JOB = Rewrite every line of the records below as a JSON list of strings, one string per line, skipping blank lines. Leave out the pictures.

Records on target coordinates:
# # # # #
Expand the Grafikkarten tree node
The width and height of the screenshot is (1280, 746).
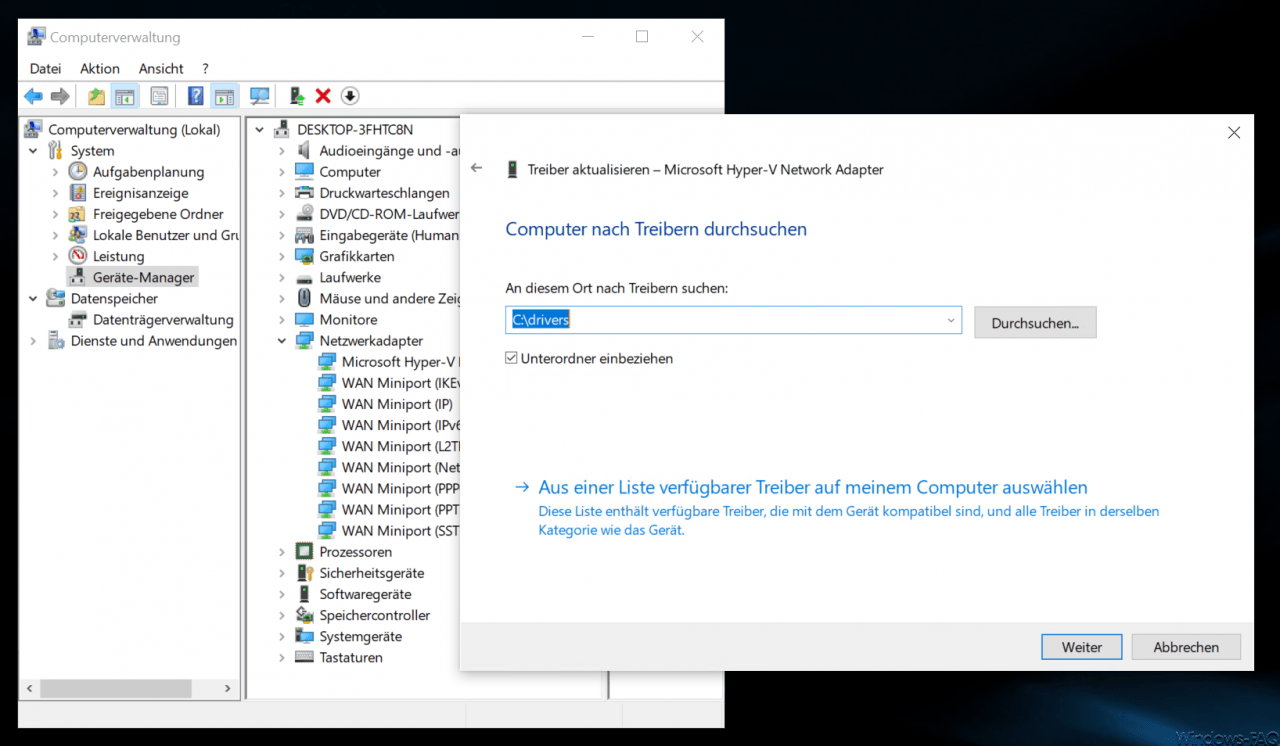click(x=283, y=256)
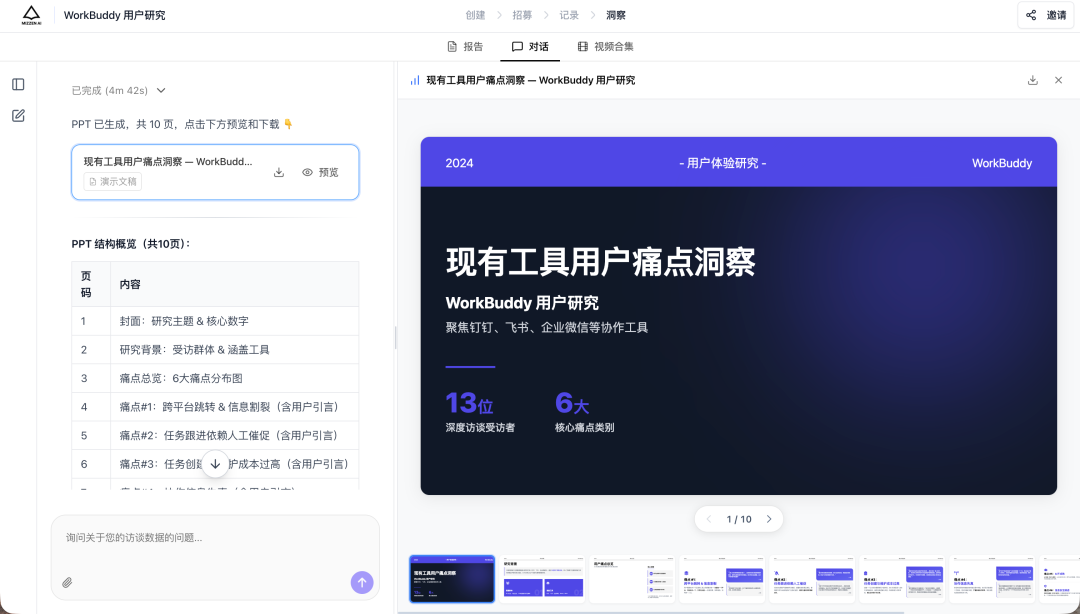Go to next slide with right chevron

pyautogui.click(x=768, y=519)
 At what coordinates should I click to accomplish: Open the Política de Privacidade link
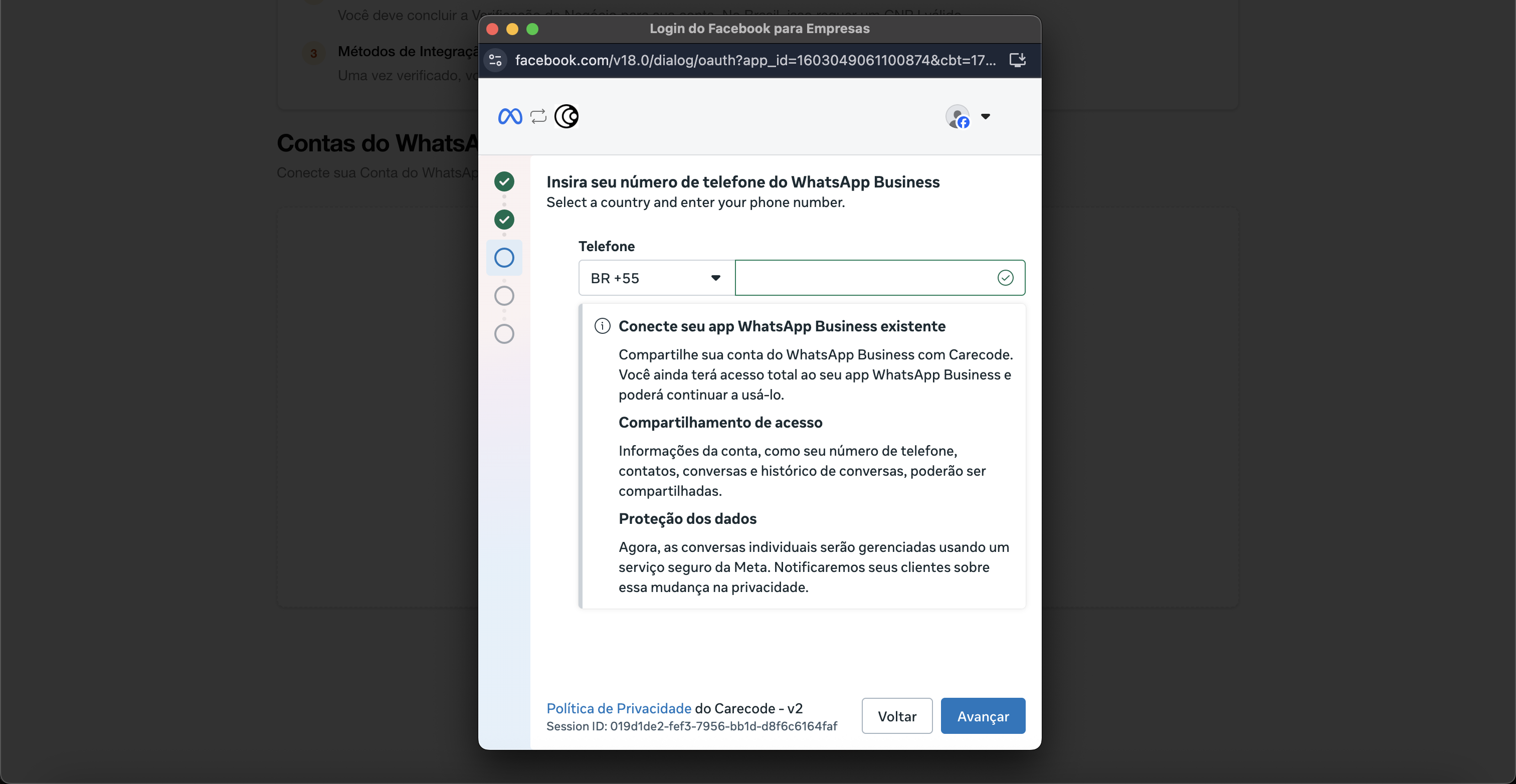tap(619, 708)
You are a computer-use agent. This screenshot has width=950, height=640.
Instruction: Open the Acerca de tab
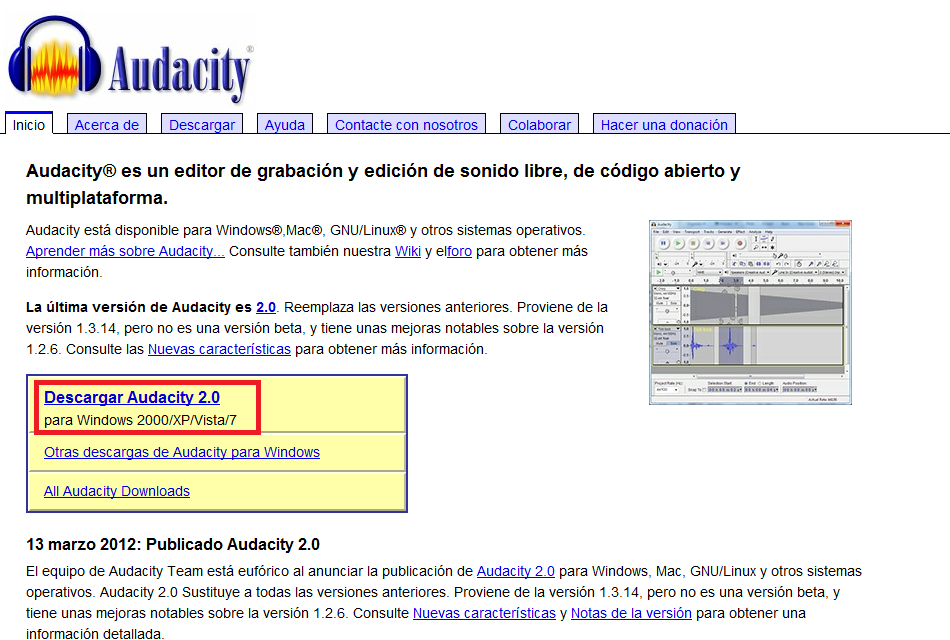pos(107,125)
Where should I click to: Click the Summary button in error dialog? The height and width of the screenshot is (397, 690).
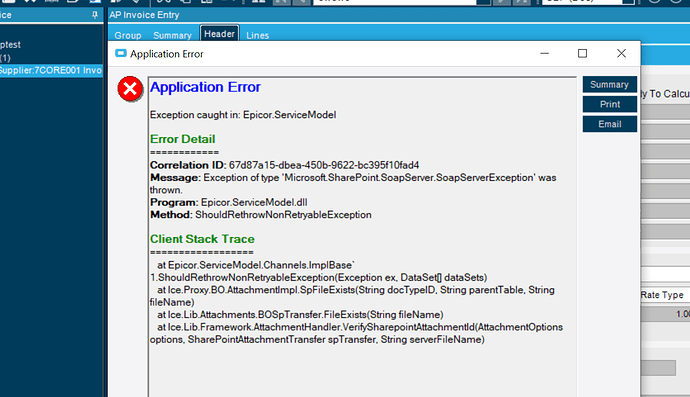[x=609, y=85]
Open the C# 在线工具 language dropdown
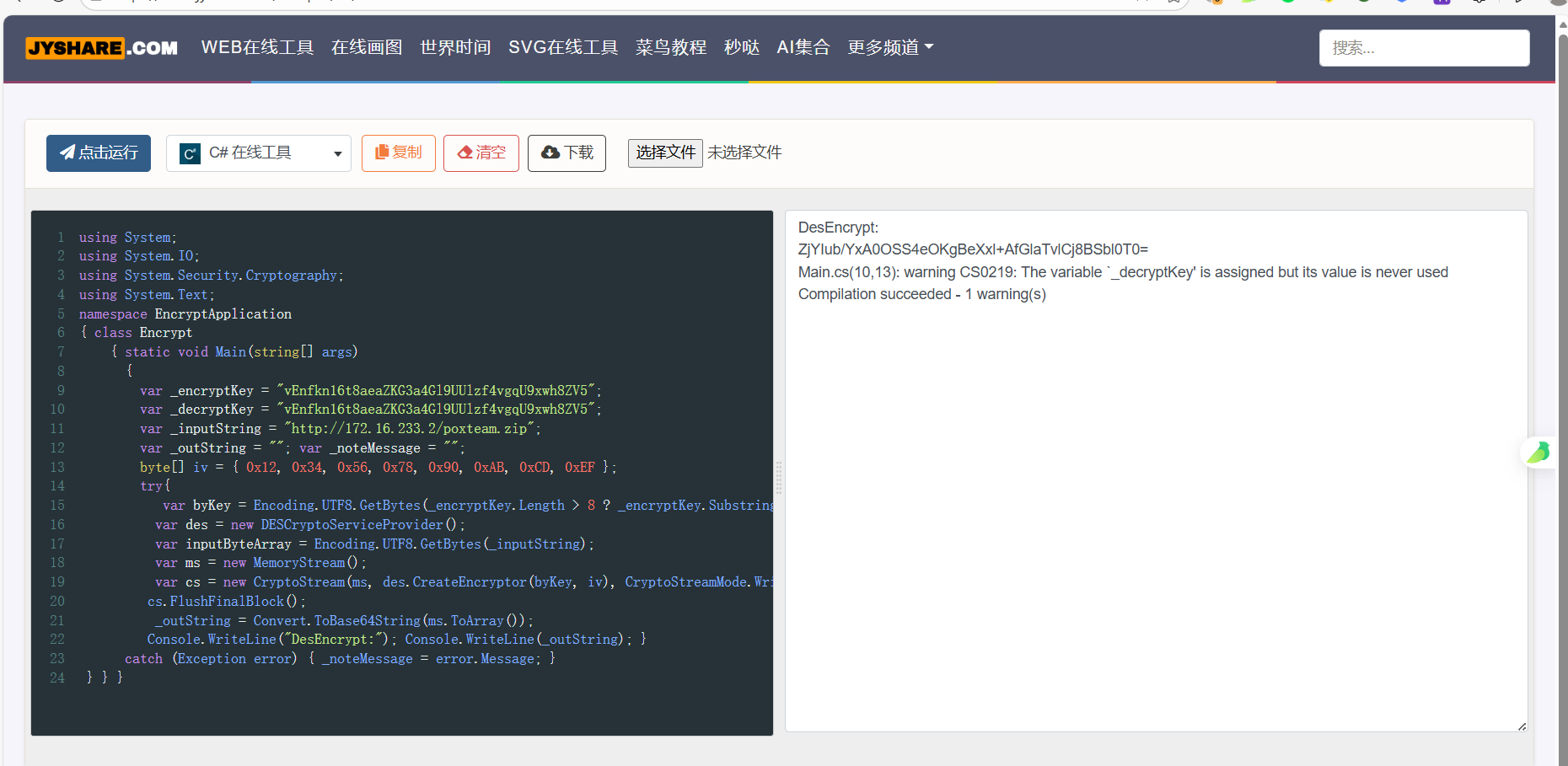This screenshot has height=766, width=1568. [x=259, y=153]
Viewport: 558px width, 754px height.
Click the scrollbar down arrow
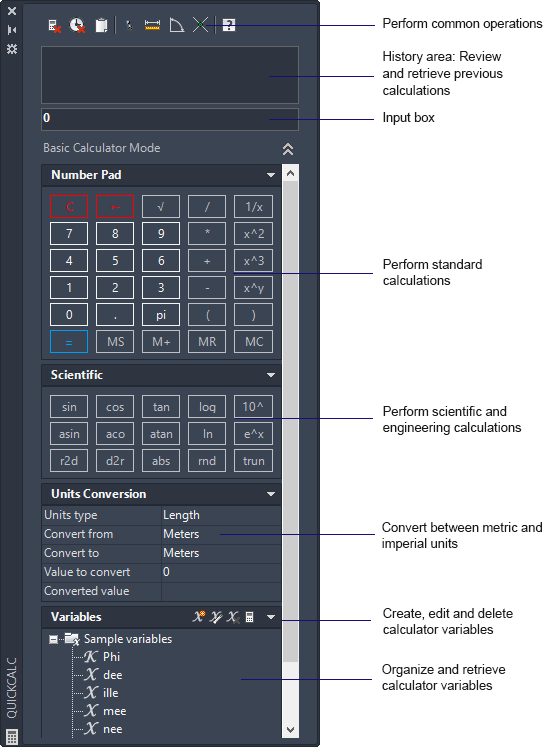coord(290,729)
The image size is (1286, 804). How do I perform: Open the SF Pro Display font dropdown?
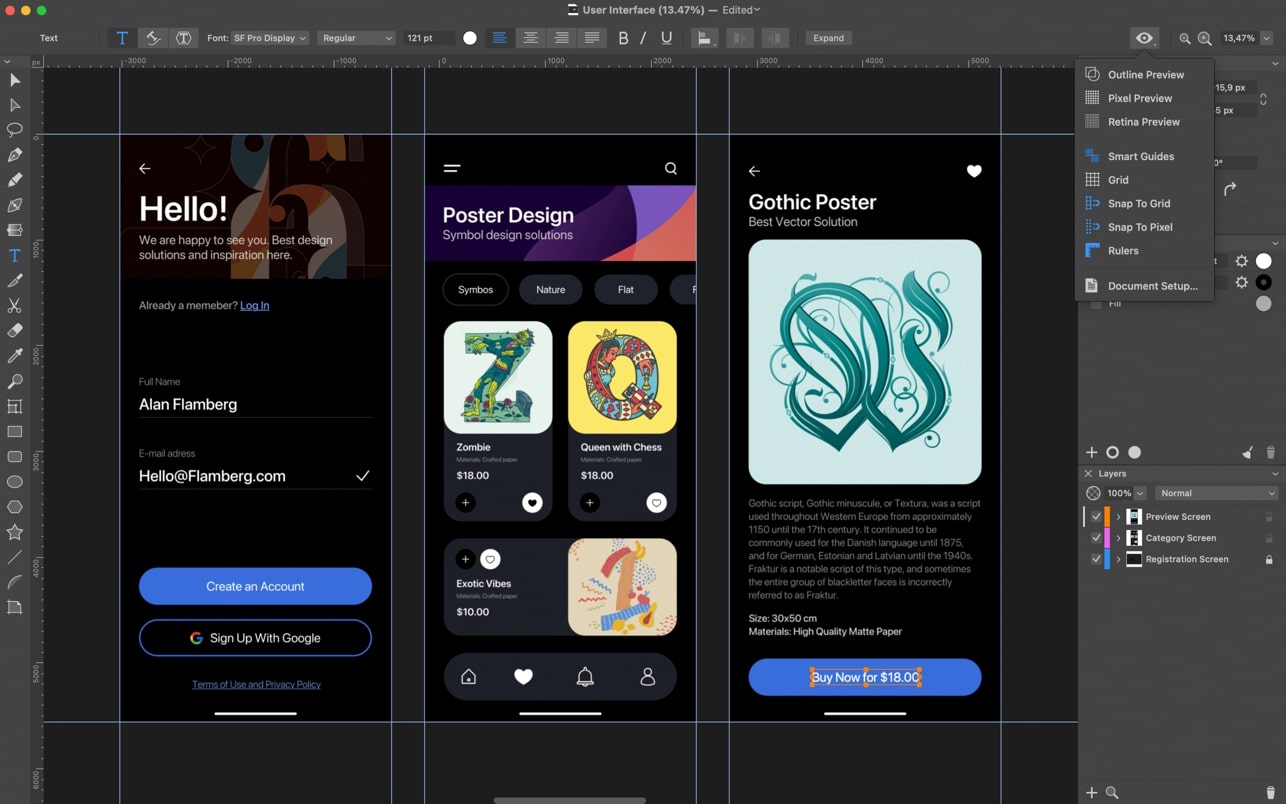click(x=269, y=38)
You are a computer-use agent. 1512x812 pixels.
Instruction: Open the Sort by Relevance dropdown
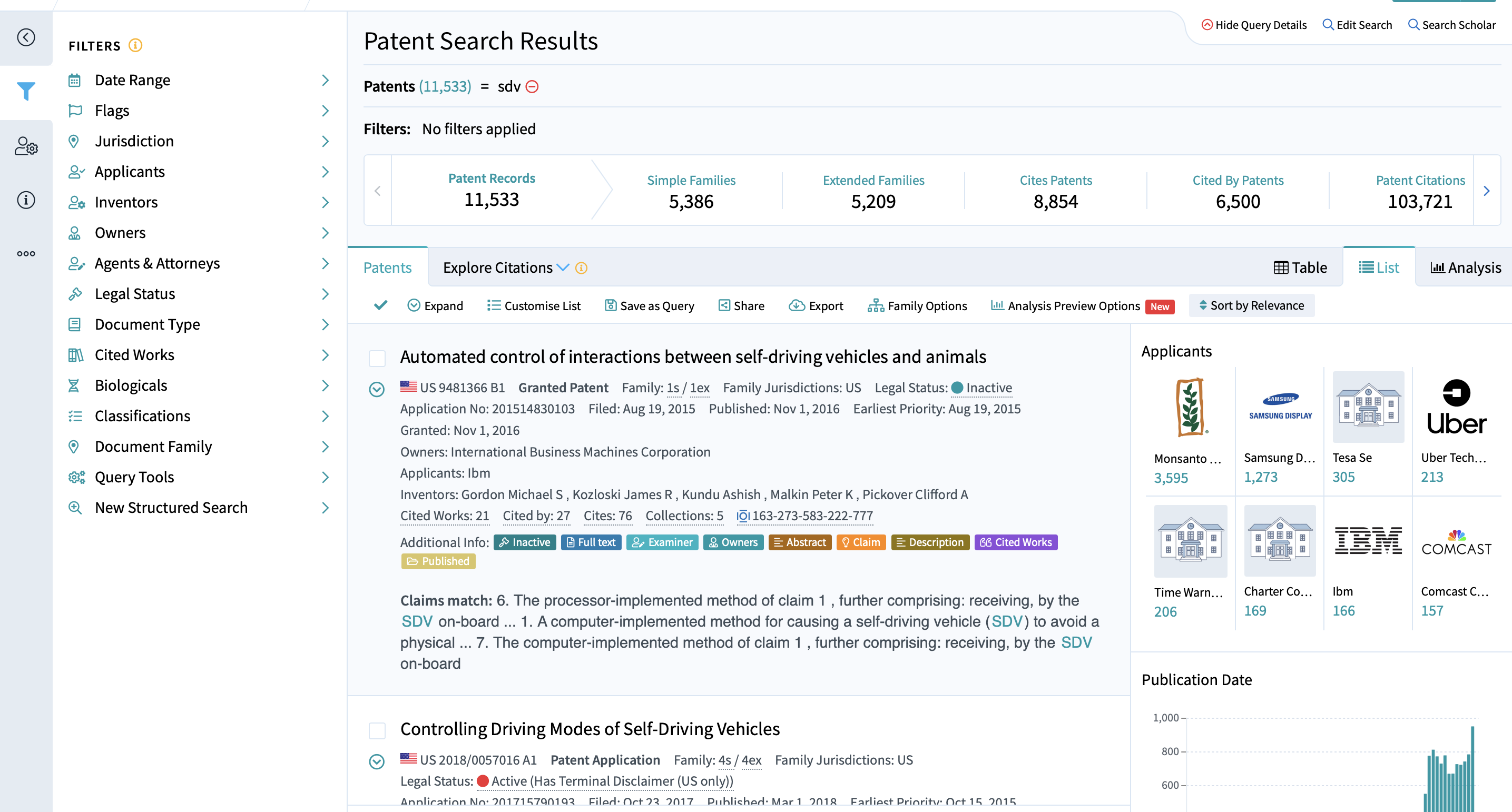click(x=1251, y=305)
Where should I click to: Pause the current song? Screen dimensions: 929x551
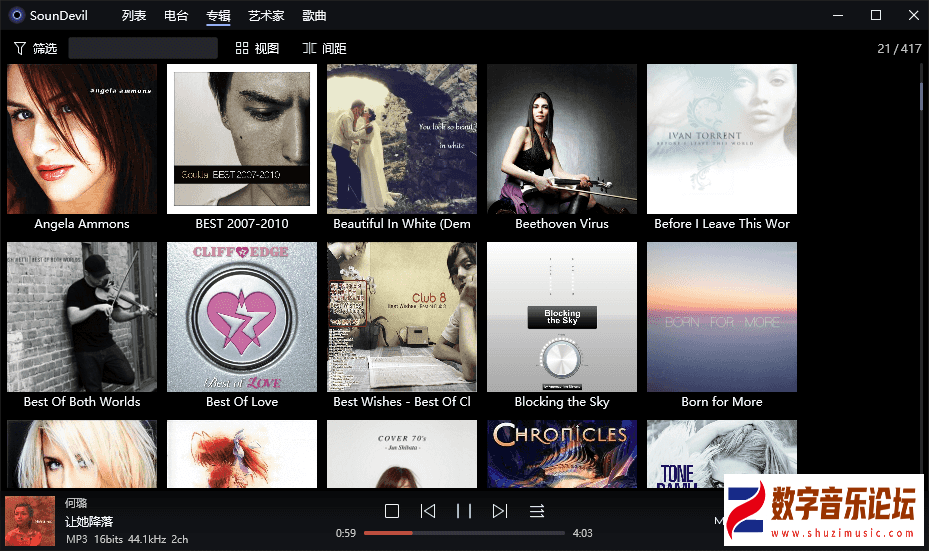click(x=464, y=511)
# # # # #
FULL OUTPUT =
[
  "Expand the Grafikkarten tree node",
  "The width and height of the screenshot is (1280, 746).",
  "click(x=283, y=256)",
  "Go to next slide with right chevron",
  "pyautogui.click(x=768, y=519)",
  " At what coordinates should I click to accomplish: Open the Política de Privacidade link",
  "tap(619, 708)",
  "You are a computer-use agent. This screenshot has width=950, height=640.",
  "Instruction: Open the Acerca de tab",
  "pos(107,125)",
  "Where should I click to: Click the Summary button in error dialog? The height and width of the screenshot is (397, 690).",
  "[x=609, y=85]",
  "Open the C# 在线工具 language dropdown",
  "This screenshot has height=766, width=1568. [x=259, y=153]",
  "Viewport: 558px width, 754px height.",
  "Click the scrollbar down arrow",
  "coord(290,729)",
  "The image size is (1286, 804). How do I perform: Open the SF Pro Display font dropdown?",
  "click(x=269, y=38)",
  "You are a computer-use agent. 1512x812 pixels.",
  "Instruction: Open the Sort by Relevance dropdown",
  "click(x=1251, y=305)",
  "Where should I click to: Pause the current song? Screen dimensions: 929x551",
  "click(x=464, y=511)"
]